数十分後、2人は悠斗の家にやって来た。悠斗の家は以前と同じところにある。真希は懐かしさを覚えた。あの時と全く変わっていない。
「お邪魔しまーす」
2人は家に入った。真希は辺りを見渡した。ここも懐かしい。真希はわくわくしている。
と、そこに悠斗の母がやって来た。真希を見て、母は驚いた。まさか、また来るとは。
「あら、真希ちゃんじゃない。お久しぶり」
「あっ、お久しぶりです」
真希は少し照れている。
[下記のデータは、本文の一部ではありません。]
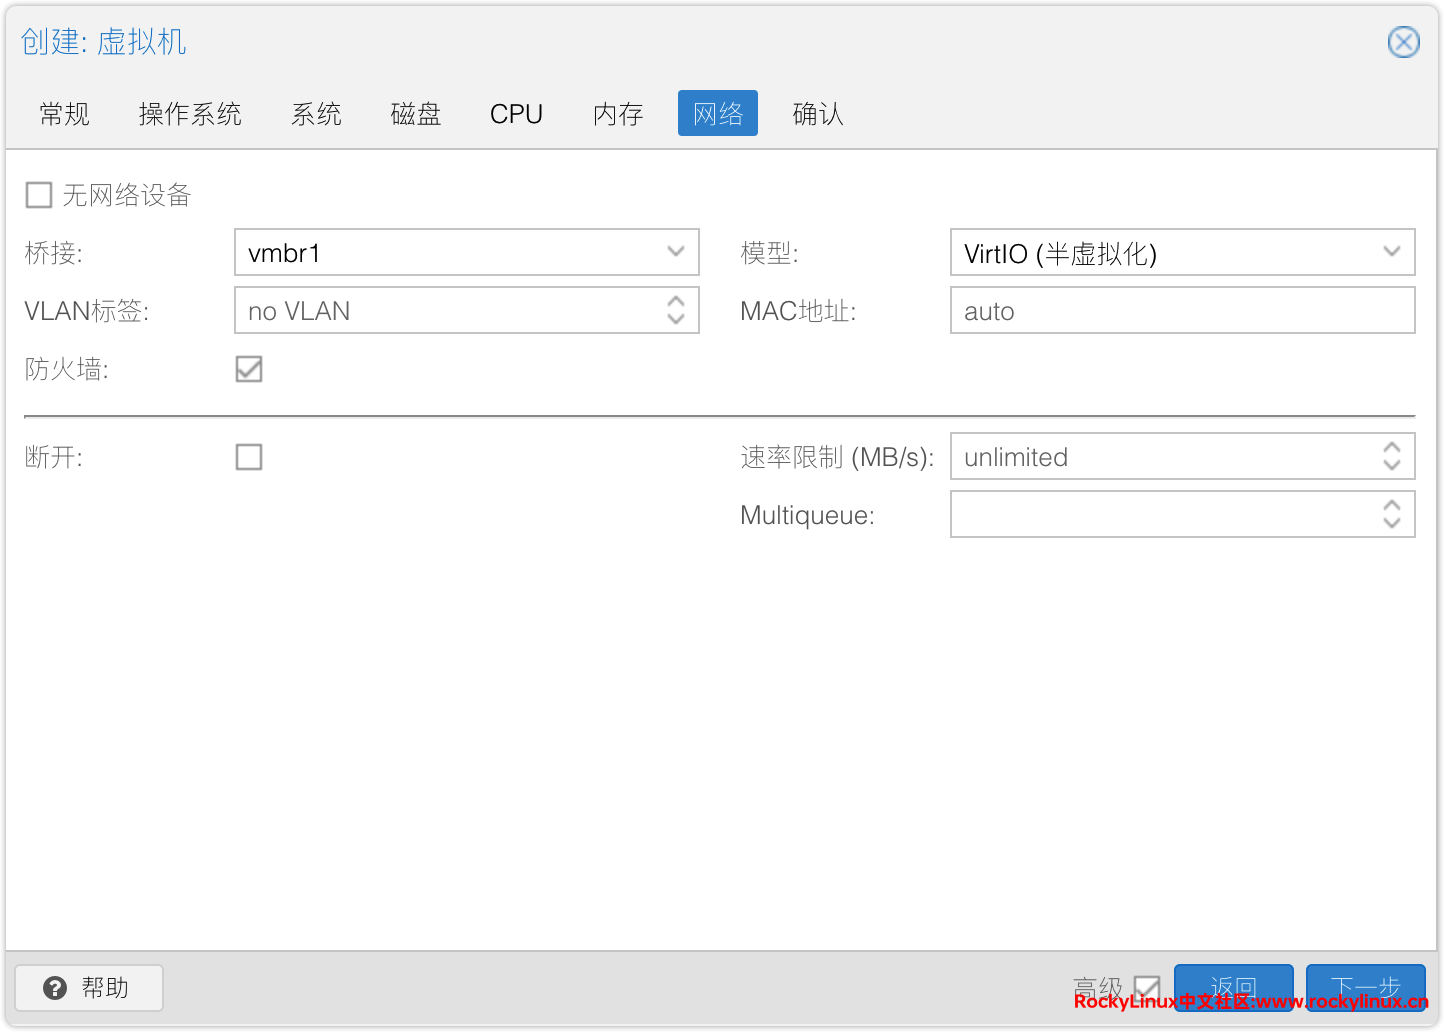Viewport: 1444px width, 1032px height.
Task: Select the CPU tab
Action: [516, 114]
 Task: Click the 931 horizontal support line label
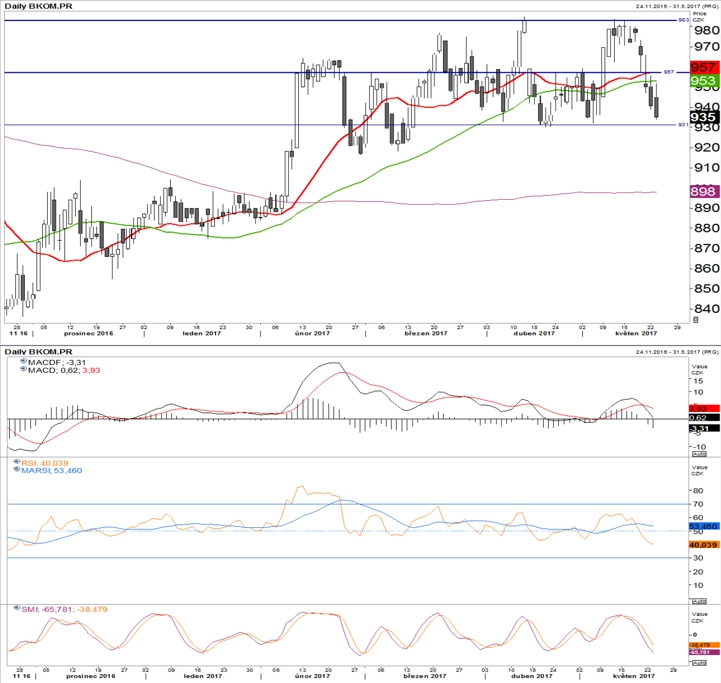point(684,125)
再び会ったけど、全く変わっていないな。
「元気にしてた?」
「はい」
でも、悠斗の母は思った。どうしてまた真希が来たんだろう。この近くに戻ってきたんだろうか?
「どうして来たの?」
「同じ高校になって、再会したので」
悠斗の母は驚いた。まさか、真希が悠斗と同じ高校に進むとは。一度離ればなれになった2人がこうして再会するとは。
「へぇ、同じ高校に進んだんだ」
「まさか同じ高校に進むとは。何かの偶然よね」
「うん」
2人はリビングでテレビゲームを始めた。あれからソフトやハードは変わったが、真希も最新のゲームをやっているようだ。
「転校してから、何か変わりはなかった?」
「私が小学校を卒業して1年後、その小学校が閉校になったの」
悠斗は驚いた。まさか、閉校になったとは。そして、最後の卒業生になったとは。閉校が決まった時には、寂しかったんだろうな。そして、閉校式には来たんだろうか?
「そうなんだ」
「まさか、私が最後の卒業生になるとは」
真希は閉校式の事を思い出した。村民がみんな集まり、閉校式に参加したという。みんな、地元の小学校が閉校になるのを寂しそうに思っていた。だけど、それが時代の流れなんだろうと感じる人もいたという。
「へぇ」
「僕は普通の中学校生活を送ってきたな。色んな友達と仲良くなって」
悠斗は中学校の頃を思い出した。色々大変な事が多かったけど、その中で多くの友達に恵まれ、楽しい中学校生活だった。3年生の高校受験は大変だったけど。
「そっか」
真希は悠斗の気持ちがよくわかった。真希も中学校で初めて、受験を経験した。こんなに真剣に勉強したのは初めてだ。受験で自分の未来が決まるかもしれない。そんなの初めてだけど、これからそんな事を何度も経験していくだろう。これからのためにも、受験は必要なのだ。
「こんな事になるって、予想してた?」
「ううん」
悠斗とまた会えるなんて、真希は全く予想していなかった。
「これからまた、よろしくね」
「うん。こちらこそ」
悠斗は決意した。また会えたのだから、これからまた仲よくしていこう。一緒に色んな困難を乗り越え、いい進路を見つけて、素晴らしい未来を歩いていこう。